RECORDS:

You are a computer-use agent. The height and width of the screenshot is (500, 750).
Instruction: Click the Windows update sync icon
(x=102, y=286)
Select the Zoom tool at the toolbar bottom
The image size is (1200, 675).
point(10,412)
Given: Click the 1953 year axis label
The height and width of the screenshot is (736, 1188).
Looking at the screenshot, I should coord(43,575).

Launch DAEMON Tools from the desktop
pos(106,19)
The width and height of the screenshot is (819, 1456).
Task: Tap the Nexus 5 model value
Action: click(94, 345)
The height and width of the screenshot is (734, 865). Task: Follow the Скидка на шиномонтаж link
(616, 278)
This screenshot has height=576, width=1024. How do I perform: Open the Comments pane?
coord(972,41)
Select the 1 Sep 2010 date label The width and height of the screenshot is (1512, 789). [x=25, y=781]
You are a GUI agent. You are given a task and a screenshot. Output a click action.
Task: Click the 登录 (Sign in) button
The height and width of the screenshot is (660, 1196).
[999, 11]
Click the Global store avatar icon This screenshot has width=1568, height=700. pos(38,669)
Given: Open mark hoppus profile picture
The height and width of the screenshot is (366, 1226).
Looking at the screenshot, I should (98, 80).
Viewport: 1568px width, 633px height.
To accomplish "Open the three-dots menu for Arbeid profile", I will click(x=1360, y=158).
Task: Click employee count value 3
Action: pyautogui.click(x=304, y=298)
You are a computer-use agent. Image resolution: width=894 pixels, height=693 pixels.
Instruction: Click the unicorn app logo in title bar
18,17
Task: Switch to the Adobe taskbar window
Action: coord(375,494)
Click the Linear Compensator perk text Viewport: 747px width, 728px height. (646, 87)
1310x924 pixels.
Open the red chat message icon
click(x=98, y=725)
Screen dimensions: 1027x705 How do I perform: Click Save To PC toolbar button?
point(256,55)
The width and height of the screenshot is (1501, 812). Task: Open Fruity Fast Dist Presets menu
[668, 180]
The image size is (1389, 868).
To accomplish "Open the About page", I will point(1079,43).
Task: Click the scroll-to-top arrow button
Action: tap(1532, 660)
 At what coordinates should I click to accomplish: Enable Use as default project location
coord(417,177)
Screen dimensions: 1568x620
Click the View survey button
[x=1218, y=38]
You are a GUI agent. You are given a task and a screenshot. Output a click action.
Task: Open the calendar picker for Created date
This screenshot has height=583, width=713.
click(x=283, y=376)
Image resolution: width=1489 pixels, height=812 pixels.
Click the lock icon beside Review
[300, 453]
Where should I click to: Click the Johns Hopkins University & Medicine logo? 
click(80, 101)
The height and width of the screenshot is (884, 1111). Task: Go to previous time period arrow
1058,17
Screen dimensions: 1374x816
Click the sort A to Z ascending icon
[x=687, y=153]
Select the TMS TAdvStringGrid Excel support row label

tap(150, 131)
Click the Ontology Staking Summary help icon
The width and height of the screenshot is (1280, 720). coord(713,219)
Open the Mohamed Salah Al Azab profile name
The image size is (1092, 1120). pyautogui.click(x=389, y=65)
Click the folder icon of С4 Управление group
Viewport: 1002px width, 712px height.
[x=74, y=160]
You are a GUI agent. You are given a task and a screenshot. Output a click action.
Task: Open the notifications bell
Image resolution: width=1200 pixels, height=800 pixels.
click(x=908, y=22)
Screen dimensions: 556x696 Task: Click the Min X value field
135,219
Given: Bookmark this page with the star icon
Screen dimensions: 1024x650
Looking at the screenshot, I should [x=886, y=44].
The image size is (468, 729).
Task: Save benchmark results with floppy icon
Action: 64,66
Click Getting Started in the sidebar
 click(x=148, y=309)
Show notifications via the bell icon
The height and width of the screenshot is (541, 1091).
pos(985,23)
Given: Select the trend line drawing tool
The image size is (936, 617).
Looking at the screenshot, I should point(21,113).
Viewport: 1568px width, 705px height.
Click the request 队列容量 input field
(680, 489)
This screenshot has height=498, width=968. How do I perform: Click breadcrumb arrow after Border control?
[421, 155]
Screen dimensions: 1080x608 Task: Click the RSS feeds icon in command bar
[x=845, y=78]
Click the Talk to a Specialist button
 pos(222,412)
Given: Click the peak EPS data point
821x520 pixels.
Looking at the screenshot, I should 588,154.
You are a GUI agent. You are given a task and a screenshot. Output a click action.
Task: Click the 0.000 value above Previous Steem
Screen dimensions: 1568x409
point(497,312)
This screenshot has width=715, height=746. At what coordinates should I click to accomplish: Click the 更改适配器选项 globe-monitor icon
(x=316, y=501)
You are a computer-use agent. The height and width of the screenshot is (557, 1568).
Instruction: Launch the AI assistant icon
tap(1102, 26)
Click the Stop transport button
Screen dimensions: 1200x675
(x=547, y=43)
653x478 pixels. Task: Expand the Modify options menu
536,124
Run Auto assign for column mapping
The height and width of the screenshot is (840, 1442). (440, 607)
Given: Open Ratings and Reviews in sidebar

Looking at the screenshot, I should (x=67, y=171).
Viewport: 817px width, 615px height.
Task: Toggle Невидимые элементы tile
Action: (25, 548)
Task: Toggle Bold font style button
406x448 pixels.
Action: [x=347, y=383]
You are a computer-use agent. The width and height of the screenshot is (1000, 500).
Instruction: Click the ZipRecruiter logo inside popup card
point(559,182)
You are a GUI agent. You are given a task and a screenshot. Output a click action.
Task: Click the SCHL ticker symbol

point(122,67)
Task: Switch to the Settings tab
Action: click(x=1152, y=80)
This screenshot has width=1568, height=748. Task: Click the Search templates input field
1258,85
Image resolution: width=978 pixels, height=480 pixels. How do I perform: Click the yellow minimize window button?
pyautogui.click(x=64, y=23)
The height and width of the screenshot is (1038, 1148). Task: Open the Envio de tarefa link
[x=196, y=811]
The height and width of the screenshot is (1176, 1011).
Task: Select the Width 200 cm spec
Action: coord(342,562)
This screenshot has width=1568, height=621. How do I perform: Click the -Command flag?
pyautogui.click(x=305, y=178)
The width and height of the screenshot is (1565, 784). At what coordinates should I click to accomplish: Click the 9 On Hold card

ACTIVITY: Copy every line that appears above, with each word kept as it is.

REPLY:
You are a computer-use agent. The height and width of the screenshot is (500, 750).
Instruction: Click the Windows update sync icon
(x=102, y=286)
Select the Zoom tool at the toolbar bottom
The image size is (1200, 675).
point(10,412)
Given: Click the 1953 year axis label
The height and width of the screenshot is (736, 1188).
Looking at the screenshot, I should coord(43,575).

Launch DAEMON Tools from the desktop
pos(106,19)
The width and height of the screenshot is (819, 1456).
Task: Tap the Nexus 5 model value
Action: click(94, 345)
The height and width of the screenshot is (734, 865). Task: Follow the Скидка на шиномонтаж link
(616, 278)
This screenshot has height=576, width=1024. How do I perform: Open the Comments pane?
coord(972,41)
Select the 1 Sep 2010 date label The width and height of the screenshot is (1512, 789). [x=25, y=781]
You are a GUI agent. You are given a task and a screenshot. Output a click action.
Task: Click the 登录 (Sign in) button
The height and width of the screenshot is (660, 1196).
[999, 11]
Click the Global store avatar icon This screenshot has width=1568, height=700. pos(38,669)
Given: Open mark hoppus profile picture
The height and width of the screenshot is (366, 1226).
Looking at the screenshot, I should (98, 80).
Viewport: 1568px width, 633px height.
To accomplish "Open the three-dots menu for Arbeid profile", I will click(x=1360, y=158).
Task: Click employee count value 3
Action: pyautogui.click(x=304, y=298)
You are a computer-use agent. Image resolution: width=894 pixels, height=693 pixels.
Instruction: Click the unicorn app logo in title bar
18,17
Task: Switch to the Adobe taskbar window
Action: coord(375,494)
Click the Linear Compensator perk text Viewport: 747px width, 728px height. (646, 87)
1310x924 pixels.
Open the red chat message icon
click(x=98, y=725)
Screen dimensions: 1027x705 How do I perform: Click Save To PC toolbar button?
point(256,55)
The width and height of the screenshot is (1501, 812). Task: Open Fruity Fast Dist Presets menu
[668, 180]
The image size is (1389, 868).
To accomplish "Open the About page", I will point(1079,43).
Task: Click the scroll-to-top arrow button
Action: tap(1532, 660)
 At what coordinates should I click to accomplish: Enable Use as default project location
coord(417,177)
Screen dimensions: 1568x620
Click the View survey button
[x=1218, y=38]
You are a GUI agent. You are given a task and a screenshot. Output a click action.
Task: Open the calendar picker for Created date
This screenshot has height=583, width=713.
click(x=283, y=376)
Image resolution: width=1489 pixels, height=812 pixels.
Click the lock icon beside Review
[300, 453]
Where should I click to: Click the Johns Hopkins University & Medicine logo? 
click(80, 101)
The height and width of the screenshot is (884, 1111). Task: Go to previous time period arrow
1058,17
Screen dimensions: 1374x816
Click the sort A to Z ascending icon
[x=687, y=153]
Select the TMS TAdvStringGrid Excel support row label

tap(150, 131)
Click the Ontology Staking Summary help icon
The width and height of the screenshot is (1280, 720). coord(713,219)
Open the Mohamed Salah Al Azab profile name
The image size is (1092, 1120). pyautogui.click(x=389, y=65)
Click the folder icon of С4 Управление group
Viewport: 1002px width, 712px height.
[x=74, y=160]
You are a GUI agent. You are given a task and a screenshot. Output a click action.
Task: Open the notifications bell
Image resolution: width=1200 pixels, height=800 pixels.
click(x=908, y=22)
Screen dimensions: 556x696 Task: Click the Min X value field
135,219
Given: Bookmark this page with the star icon
Screen dimensions: 1024x650
Looking at the screenshot, I should [x=886, y=44].
The image size is (468, 729).
Task: Save benchmark results with floppy icon
Action: 64,66
Click Getting Started in the sidebar
 click(x=148, y=309)
Show notifications via the bell icon
The height and width of the screenshot is (541, 1091).
pos(985,23)
Given: Select the trend line drawing tool
The image size is (936, 617).
Looking at the screenshot, I should point(21,113).
Viewport: 1568px width, 705px height.
Click the request 队列容量 input field
(680, 489)
This screenshot has height=498, width=968. How do I perform: Click breadcrumb arrow after Border control?
[421, 155]
Screen dimensions: 1080x608 Task: Click the RSS feeds icon in command bar
[x=845, y=78]
Click the Talk to a Specialist button
 pos(222,412)
Given: Click the peak EPS data point
821x520 pixels.
Looking at the screenshot, I should 588,154.
You are a GUI agent. You are given a task and a screenshot. Output a click action.
Task: Click the 0.000 value above Previous Steem
Screen dimensions: 1568x409
point(497,312)
This screenshot has width=715, height=746. At what coordinates should I click to accomplish: Click the 更改适配器选项 globe-monitor icon
(x=316, y=501)
You are a computer-use agent. The height and width of the screenshot is (557, 1568).
Instruction: Launch the AI assistant icon
tap(1102, 26)
Click the Stop transport button
Screen dimensions: 1200x675
(x=547, y=43)
653x478 pixels. Task: Expand the Modify options menu
536,124
Run Auto assign for column mapping
The height and width of the screenshot is (840, 1442). (440, 607)
Given: Open Ratings and Reviews in sidebar

Looking at the screenshot, I should (x=67, y=171).
Viewport: 817px width, 615px height.
Task: Toggle Невидимые элементы tile
Action: (25, 548)
Task: Toggle Bold font style button
406x448 pixels.
Action: [x=347, y=383]
You are a computer-use agent. The width and height of the screenshot is (1000, 500).
Instruction: Click the ZipRecruiter logo inside popup card
point(559,182)
You are a GUI agent. You are given a task and a screenshot. Output a click action.
Task: Click the SCHL ticker symbol

point(122,67)
Task: Switch to the Settings tab
Action: click(x=1152, y=80)
This screenshot has width=1568, height=748. Task: Click the Search templates input field
1258,85
Image resolution: width=978 pixels, height=480 pixels. How do I perform: Click the yellow minimize window button?
pyautogui.click(x=64, y=23)
The height and width of the screenshot is (1038, 1148). Task: Open the Envio de tarefa link
[x=196, y=811]
The height and width of the screenshot is (1176, 1011).
Task: Select the Width 200 cm spec
Action: coord(342,562)
This screenshot has width=1568, height=621. How do I perform: Click the -Command flag?
pyautogui.click(x=305, y=178)
The width and height of the screenshot is (1565, 784). At what coordinates should I click to accomplish: Click the 9 On Hold card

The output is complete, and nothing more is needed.